MaterialDistrict

Keystones elements

Polyamide is the basic building block of many useful plastics. Two designers have turned polyamide printing into the basic building block of a series of connectors that allow users to create all kinds of structures.

They are a clever and novel use for 3D printing technology, and they give rise to a range of user-designed furniture, wall partitions, sculptures and so on.

Minale-Maeda are the designers, an Italian-Japanese amalgamation. They developed the 3D printed connectors from earlier work. Their previous investigations as to the potential of multi-directional material translations allow them to distil a piece of furniture down to a set of geometric shapes and the connectors, or keystones, that tie these together.

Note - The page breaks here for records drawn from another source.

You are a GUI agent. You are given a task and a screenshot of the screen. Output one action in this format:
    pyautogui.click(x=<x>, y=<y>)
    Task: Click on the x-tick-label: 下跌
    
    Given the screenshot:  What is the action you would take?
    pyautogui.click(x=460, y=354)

Similar to the twentieth century works of engineers Buckminster Fuller or Frei Otto, these connectors are the result of reducing the design of a piece of furniture to a compact piece that can be 3D printed on-location.

This is an important, growing trend in construction, as digital methods combines more and more with the analogue building-block. Equally, Minale-Maeda stress the advantage of open-source schematics, which allow the realisation of furniture based on Gerrit Rietveld Drawings, even using Lego, as well as novel forms of distribution (such as downloadable design).

Like its namesake of the architectural arch, the keystone holds together the various components of a table or chair, which can be fabricated using basic workshop tools or a standard cnc milling machine without the need for joinery skills. By employing keystones, only the most essential part of the furniture requires shipping, as the rest can be made from the materials at hand.

Information and images via the designers.